___ 本文 ___
FAIR WARNING フェア・ウォーニング


初めて聞くのに懐かしい、あの「メロディアス・ハード」サウンド

フェア・ウォーニングを初めて聞いたとき、どこか懐かしいような、安心できるような感じがして、そのサウンドの中に自然に引き込まれた。コアなファンからは違うと怒られるかもしれないが、この感覚はスコーピオンズを初めて聞いたときの衝撃にも似ている。
それもそのはず、あとで調べてみると、このバンドの前身は、あの初期のスコーピオンズの顔的存在であったウリ・ジョン・ロート(g)の弟ジーノ・ロートが結成したバンド「ZENO」で、リーダーはウリが脱退後結成したバンド「エレクトリック・サン」にも在籍していたウレ・リトゲン(b)、おまけにギタリストのヘルゲはウリから譲りうけたというスカイギターを操っているのだ。これではウリの影響が色濃く反映されてもおかしくない。
また、ヴォーカルのトミーの歌声も、意識的か否かはわからないが、どこかヘヴィ・ロック・ヴォーカルの最高峰クラウス・マイネ(スコーピオンズ/vo)やロニー・ジェイムスディオ(元レインボーDIO/vo)にも似た歌唱法で、オールド・ロック・ファンにも安心感を与える。
似ている、似ている、と言うと、何かコピー・バンドのような印象を与えてしまうかもしれないが、決してそんなことはない。それらのオールド・テイストをエッセンスに、高次元でバランスをとりながら、きちんとしたオリジナリティも持ち合わせているのだ。
___ データ ___
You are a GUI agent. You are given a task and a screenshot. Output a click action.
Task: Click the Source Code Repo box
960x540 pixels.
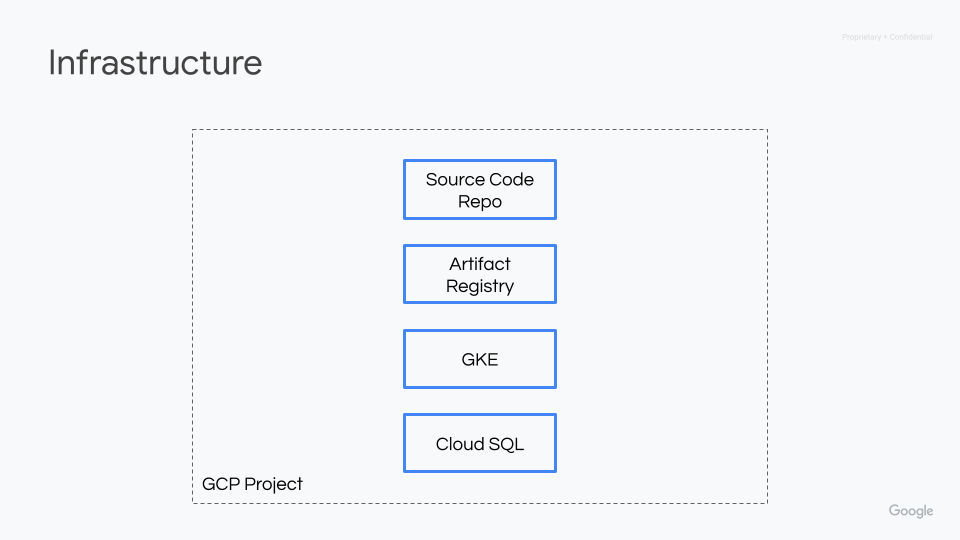(479, 190)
___
• [課題一覧]:
[1] フェア・ウォーニングについての文章に出てくる人の名前を、文章の表記のまま全部あげてください。
[2] フェア・ウォーニングについての文章を、最後の文の続きから書き進めてください。
データは見なくても取り組めます。

• [回答]:
[1] ウリ・ジョン・ロート、ジーノ・ロート、ウレ・リトゲン、ヘルゲ、トミー、クラウス・マイネ、ロニー・ジェイムスディオ

[2]
言葉で彼らを表現するならば、ジャーマン・メタルの正当な血を受け継いだ後継者とでも言ったらいいだろうか。

ジャーマン・メタルの血統

フェア・ウォーニング結成の経緯を語るとき、どうしてもドイツにおけるロックの歴史も把握しておかねばなるまい。
60年代にイギリスで生まれたロック・ミュージックは、アメリカへ渡るとともに、ヨーロッパの周辺地域へも当然大きな影響を与えた。特にクラシック・ミュージックの聖域、ドイツ、フランス、イタリアなどではプログレを中心としたロック・バンドが次々と現れ、世界レベルに達するバンドも少なくなかった。
しかし、言語の問題などからハード・ロックとなると依然大スターは生まれず、日本の状況とそう変わるものではなかったのだ。
ところが、70年代半ば彗星のごとく現れたドイツの天才ギタリスト、マイケル・シェンカーによってその状況は一変する。ブリティッシュ・ハードの名門バンドUFOに16歳で引き抜かれたマイケルは、その後のジャーマン・メタルの基礎となる、メロディアスな曲と流れるようなギター・フレーズで、世界中のハードロック・ファンから絶大な支持を受けていった。それとほぼ同時期には、マイケルが以前在籍していたスコーピオンズにも脚光が浴びせられるようになり、ある意味マイケルよりさらにドイツらしい、ダークでヘヴィなメロディアス・フレーズの使い手、Uri Jon Rothウリ・ジョン・ロート(当時はウルリッヒ・ロートと名のっていた)の存在もクローズアップされるようになっていった。初期のスコーピオンズのサウンドは=(イコール)ウリ・サウンドとも言える、独特の暗さと叙情的メロディ、そして、ブリティッシュ・ハードの持つ魅力をすべて併せ持つ完成度の高いものであった。
70年代後半になると、ロック界ではギタリスト花形時代も終結し、各バンドはしだいにヴォーカルに比重を置く形態に変わりつつあった。スコーピオンズもこの頃ちょうどウリが脱退し、クラウス(vo)を中心とした体制(サウンドもアメリカナイズされていった)に変貌を遂げた。これが功を奏し、すでに知名度のあったスコーピオンズはアメリカでも人気が爆発。アッという間に世界的スーパースターへと躍進した。それにつづけとばかり、その後アクセプト、ハロウィンといったジャーマン・メタルの精鋭達が続々と現れ、完全にドイツのバンドも世界へ進出できるという道筋を作り上げたのだ。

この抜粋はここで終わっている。